Material for this exercise:

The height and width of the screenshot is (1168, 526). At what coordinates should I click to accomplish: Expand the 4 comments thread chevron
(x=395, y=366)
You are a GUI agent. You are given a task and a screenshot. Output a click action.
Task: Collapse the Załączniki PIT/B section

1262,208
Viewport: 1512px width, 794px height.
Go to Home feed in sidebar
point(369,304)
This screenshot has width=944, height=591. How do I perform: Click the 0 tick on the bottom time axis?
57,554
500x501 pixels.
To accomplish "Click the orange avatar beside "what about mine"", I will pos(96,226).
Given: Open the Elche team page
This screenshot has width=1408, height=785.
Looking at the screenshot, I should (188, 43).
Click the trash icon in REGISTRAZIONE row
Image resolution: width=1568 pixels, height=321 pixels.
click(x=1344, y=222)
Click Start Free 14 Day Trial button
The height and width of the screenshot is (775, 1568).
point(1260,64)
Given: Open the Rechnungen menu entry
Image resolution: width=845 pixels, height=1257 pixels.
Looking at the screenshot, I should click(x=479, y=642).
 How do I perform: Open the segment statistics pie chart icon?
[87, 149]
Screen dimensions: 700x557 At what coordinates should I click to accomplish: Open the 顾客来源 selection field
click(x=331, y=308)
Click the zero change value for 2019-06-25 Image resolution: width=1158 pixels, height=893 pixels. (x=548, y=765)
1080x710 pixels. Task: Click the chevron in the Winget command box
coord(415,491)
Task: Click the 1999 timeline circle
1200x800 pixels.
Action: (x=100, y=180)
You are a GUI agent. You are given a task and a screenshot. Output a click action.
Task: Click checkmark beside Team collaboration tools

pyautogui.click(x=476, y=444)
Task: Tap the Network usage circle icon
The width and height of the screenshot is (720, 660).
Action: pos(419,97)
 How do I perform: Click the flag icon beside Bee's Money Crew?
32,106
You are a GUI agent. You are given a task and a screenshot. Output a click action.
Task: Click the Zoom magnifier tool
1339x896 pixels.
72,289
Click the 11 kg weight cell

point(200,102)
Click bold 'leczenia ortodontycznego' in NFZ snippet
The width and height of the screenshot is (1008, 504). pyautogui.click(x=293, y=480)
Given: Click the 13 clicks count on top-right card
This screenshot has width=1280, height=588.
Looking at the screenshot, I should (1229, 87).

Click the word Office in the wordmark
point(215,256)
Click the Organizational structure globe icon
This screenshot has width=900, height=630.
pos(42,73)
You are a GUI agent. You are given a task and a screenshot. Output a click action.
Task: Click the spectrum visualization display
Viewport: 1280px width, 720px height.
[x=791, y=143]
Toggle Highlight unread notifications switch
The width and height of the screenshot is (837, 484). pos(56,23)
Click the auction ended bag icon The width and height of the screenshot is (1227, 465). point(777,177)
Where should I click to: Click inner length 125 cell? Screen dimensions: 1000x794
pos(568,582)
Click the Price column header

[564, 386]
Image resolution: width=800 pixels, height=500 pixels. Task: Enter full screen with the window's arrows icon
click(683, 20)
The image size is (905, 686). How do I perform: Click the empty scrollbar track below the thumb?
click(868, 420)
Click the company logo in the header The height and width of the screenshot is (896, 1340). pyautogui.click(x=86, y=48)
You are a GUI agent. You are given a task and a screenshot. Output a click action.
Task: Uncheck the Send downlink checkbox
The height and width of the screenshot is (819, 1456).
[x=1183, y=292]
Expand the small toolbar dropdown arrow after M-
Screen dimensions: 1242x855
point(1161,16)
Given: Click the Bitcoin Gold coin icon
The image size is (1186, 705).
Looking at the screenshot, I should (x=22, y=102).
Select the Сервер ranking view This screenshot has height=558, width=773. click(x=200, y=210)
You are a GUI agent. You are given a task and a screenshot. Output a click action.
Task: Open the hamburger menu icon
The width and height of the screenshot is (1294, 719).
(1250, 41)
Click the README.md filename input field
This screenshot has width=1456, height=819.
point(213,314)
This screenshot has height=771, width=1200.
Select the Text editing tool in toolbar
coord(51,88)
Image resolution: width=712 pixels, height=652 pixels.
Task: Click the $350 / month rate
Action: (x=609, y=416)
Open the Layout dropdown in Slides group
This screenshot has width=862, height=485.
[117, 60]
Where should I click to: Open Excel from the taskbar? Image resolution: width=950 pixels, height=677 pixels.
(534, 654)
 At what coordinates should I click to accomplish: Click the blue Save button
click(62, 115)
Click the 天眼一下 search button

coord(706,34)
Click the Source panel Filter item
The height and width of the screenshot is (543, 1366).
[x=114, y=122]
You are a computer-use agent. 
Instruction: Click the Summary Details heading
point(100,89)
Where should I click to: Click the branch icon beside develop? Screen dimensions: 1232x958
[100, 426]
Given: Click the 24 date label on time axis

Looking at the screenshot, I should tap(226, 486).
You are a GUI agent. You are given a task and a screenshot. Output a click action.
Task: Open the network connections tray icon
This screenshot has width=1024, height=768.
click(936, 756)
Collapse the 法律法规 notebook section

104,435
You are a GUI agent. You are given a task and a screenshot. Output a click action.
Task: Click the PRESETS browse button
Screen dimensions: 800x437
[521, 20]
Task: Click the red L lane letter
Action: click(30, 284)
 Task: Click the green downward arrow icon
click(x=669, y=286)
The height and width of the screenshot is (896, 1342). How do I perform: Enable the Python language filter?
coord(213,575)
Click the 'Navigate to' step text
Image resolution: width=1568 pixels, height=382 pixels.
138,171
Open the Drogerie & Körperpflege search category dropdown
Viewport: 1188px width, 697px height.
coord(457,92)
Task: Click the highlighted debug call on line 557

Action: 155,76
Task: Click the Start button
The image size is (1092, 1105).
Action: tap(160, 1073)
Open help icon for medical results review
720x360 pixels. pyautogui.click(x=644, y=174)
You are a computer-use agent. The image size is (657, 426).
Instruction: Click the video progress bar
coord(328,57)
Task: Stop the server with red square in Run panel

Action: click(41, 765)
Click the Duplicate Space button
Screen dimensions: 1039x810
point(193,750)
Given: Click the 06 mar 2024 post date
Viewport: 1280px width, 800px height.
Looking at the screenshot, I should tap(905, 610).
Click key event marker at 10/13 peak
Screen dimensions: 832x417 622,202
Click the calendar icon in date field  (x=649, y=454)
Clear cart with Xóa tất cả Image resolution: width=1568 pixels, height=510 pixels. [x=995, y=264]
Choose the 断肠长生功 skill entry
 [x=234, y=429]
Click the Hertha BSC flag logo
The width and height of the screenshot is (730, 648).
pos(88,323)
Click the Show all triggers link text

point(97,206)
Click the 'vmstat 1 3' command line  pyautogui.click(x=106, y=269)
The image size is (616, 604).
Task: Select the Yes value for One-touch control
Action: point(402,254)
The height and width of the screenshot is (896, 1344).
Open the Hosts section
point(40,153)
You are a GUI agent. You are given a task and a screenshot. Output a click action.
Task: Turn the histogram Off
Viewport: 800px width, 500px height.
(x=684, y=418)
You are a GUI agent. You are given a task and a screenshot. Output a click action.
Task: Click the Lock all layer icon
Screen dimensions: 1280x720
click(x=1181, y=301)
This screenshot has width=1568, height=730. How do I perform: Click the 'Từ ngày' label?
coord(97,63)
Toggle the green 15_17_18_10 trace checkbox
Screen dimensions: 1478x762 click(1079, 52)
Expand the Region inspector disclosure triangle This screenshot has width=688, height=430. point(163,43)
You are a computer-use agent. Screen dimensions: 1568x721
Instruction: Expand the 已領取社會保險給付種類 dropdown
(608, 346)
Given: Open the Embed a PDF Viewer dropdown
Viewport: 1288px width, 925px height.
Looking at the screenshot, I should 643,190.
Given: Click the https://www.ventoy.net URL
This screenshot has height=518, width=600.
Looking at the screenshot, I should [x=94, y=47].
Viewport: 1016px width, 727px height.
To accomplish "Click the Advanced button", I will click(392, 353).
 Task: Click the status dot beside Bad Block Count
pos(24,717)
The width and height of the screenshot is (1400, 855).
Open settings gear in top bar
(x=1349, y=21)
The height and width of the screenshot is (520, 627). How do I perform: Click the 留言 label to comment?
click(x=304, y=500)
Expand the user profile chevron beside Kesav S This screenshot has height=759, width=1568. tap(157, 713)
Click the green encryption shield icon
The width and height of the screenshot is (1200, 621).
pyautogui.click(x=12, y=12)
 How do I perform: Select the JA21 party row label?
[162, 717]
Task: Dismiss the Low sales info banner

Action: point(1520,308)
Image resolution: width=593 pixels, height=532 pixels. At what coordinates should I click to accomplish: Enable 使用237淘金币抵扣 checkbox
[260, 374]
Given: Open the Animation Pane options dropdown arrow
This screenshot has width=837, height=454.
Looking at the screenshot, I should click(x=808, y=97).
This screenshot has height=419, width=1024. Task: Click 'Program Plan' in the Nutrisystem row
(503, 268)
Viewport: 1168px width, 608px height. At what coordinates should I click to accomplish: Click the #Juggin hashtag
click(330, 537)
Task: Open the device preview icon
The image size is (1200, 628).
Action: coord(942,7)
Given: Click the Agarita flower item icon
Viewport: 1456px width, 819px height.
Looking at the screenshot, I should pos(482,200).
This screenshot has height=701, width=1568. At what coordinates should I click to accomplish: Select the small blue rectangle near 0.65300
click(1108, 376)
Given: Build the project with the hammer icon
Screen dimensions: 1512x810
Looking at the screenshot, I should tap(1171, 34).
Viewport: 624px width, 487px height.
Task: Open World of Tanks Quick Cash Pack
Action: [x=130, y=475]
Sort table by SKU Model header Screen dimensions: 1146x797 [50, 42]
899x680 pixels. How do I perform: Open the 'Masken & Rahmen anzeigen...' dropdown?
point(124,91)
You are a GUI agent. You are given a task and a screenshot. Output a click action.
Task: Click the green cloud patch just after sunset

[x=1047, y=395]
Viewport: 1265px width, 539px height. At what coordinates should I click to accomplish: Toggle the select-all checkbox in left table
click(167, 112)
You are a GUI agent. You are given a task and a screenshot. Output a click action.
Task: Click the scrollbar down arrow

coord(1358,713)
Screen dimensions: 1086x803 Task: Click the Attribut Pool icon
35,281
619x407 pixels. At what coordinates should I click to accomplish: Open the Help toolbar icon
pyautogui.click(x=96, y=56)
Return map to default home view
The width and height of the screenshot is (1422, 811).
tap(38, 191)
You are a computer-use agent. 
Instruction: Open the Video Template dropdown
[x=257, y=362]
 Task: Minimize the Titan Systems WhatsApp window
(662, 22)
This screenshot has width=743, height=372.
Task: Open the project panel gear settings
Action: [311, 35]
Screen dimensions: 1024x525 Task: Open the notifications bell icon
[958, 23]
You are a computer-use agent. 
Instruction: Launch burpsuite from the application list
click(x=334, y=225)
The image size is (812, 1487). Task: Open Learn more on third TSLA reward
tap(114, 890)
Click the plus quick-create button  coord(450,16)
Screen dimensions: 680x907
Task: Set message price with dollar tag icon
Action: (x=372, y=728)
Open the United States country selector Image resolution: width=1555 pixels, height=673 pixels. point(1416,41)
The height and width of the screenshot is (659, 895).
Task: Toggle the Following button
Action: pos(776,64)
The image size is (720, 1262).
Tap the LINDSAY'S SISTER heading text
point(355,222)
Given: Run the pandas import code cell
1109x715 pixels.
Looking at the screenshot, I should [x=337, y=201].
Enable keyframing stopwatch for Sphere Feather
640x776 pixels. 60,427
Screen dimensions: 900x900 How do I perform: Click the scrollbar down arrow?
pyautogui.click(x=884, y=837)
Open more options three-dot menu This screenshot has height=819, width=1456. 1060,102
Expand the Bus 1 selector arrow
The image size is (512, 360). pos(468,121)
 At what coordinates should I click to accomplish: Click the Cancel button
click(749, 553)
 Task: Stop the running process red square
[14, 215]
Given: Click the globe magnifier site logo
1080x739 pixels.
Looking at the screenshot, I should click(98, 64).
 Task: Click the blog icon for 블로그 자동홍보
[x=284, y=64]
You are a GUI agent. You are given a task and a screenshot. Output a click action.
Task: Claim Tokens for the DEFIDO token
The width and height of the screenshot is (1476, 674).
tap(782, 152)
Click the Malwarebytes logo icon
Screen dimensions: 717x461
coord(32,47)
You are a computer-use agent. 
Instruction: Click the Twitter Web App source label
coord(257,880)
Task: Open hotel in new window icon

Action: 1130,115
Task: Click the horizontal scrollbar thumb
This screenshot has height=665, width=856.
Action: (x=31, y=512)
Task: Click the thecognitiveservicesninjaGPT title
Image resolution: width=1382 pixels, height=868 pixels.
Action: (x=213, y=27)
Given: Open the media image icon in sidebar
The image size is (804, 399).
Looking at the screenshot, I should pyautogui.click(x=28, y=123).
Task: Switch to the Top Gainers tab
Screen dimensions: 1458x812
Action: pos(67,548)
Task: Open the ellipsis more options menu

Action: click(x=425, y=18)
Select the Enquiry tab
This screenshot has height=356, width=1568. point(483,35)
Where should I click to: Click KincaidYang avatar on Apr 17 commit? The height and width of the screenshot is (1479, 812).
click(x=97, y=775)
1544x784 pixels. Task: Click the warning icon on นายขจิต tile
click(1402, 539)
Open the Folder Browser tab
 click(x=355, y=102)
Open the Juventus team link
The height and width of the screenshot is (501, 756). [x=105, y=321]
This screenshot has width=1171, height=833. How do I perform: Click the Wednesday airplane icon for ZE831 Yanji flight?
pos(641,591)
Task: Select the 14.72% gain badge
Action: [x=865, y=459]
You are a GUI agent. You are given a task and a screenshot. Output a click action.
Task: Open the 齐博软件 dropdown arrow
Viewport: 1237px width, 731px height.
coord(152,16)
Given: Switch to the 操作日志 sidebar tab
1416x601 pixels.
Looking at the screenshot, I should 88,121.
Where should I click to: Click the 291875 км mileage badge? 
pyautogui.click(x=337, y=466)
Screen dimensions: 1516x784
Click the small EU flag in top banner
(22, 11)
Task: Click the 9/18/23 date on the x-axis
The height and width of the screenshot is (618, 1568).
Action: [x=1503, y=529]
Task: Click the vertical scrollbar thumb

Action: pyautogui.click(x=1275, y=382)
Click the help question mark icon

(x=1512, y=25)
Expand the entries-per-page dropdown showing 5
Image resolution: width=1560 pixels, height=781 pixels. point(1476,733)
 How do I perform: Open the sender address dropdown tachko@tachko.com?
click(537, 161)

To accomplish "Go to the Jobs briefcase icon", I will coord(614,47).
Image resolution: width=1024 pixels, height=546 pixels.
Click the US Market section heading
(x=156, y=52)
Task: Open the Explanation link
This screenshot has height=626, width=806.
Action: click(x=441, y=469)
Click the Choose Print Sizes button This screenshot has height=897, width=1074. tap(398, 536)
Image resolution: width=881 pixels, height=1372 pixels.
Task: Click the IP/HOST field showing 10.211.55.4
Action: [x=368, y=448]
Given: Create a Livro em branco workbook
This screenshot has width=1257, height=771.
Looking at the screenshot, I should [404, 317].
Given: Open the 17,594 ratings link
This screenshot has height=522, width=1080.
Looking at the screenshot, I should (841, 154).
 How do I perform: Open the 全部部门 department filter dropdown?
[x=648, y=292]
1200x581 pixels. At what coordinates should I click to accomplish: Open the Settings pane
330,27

Your goal: Everything from the line containing "Given: Open the 17,594 ratings link" to the last line of the material above should be printed exactly, both ends included.

Answer:
Given: Open the 17,594 ratings link
This screenshot has height=522, width=1080.
Looking at the screenshot, I should (841, 154).
 How do I perform: Open the 全部部门 department filter dropdown?
[x=648, y=292]
1200x581 pixels. At what coordinates should I click to accomplish: Open the Settings pane
330,27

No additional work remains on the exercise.